**Problem description**: From the entries that follow, gather each line holding the word "with".

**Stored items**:
"""

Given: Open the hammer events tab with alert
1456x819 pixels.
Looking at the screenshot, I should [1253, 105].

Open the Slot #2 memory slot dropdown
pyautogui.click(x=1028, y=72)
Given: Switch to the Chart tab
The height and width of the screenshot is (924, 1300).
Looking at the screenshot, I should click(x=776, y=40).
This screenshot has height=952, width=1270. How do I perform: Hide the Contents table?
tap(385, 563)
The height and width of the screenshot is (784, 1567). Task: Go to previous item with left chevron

"""

**Reply to the task**:
Given: Open the hammer events tab with alert
The height and width of the screenshot is (784, 1567). Task: Go to previous item with left chevron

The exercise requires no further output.